→ Description of the task
Images in the records should be skipped while the rest is transcribed verbatim.

(Collected data)
------------

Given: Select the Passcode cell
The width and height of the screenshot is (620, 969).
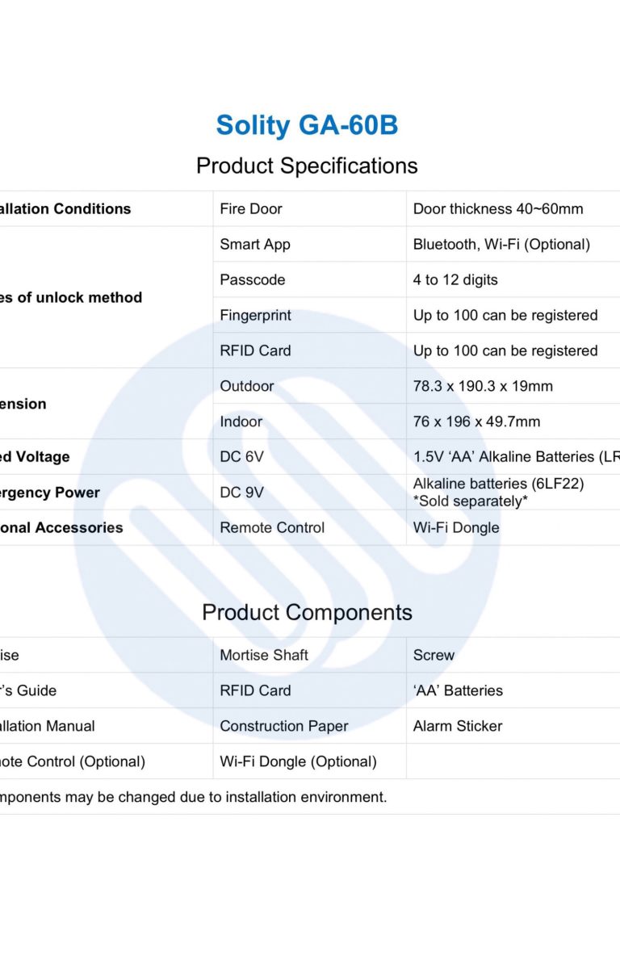Looking at the screenshot, I should (x=309, y=279).
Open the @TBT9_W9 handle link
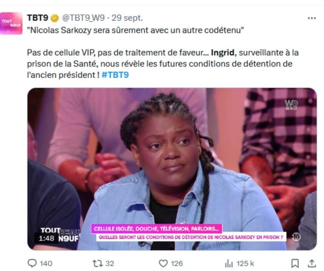324x271 pixels. tap(83, 18)
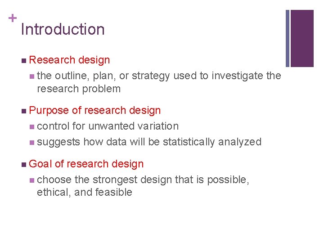Image resolution: width=324 pixels, height=243 pixels.
Task: Click the bullet before suggests how data line
Action: 32,143
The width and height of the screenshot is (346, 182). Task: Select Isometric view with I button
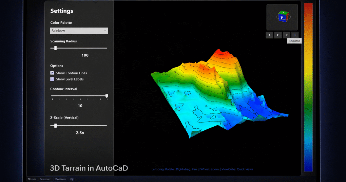(295, 35)
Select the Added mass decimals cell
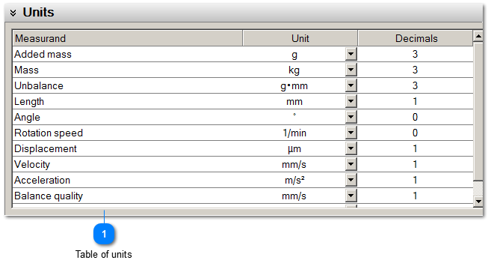The width and height of the screenshot is (491, 272). [x=416, y=54]
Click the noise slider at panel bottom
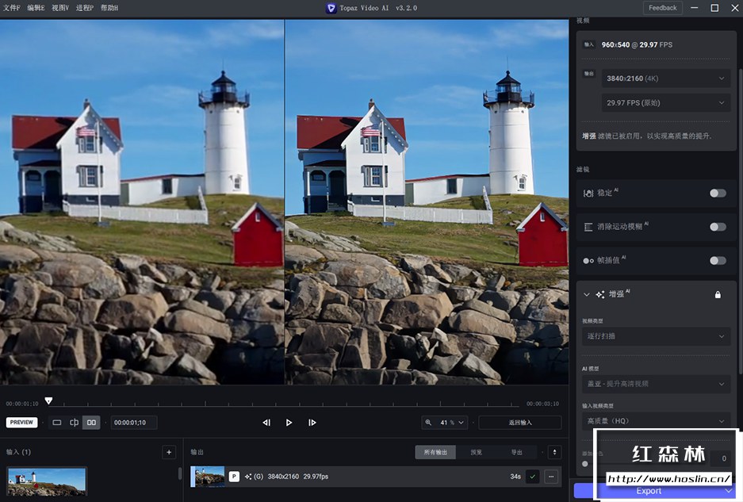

------------

→ Answer
Given: Select the Passcode cell
The width and height of the screenshot is (620, 969).
Looking at the screenshot, I should (x=309, y=279).
Open the @TBT9_W9 handle link
324x271 pixels. tap(83, 18)
Image resolution: width=324 pixels, height=243 pixels.
Task: Click the bullet before suggests how data line
Action: 32,143
The width and height of the screenshot is (346, 182). Task: Select Isometric view with I button
(295, 35)
Select the Added mass decimals cell
The width and height of the screenshot is (491, 272). [x=416, y=54]
Click the noise slider at panel bottom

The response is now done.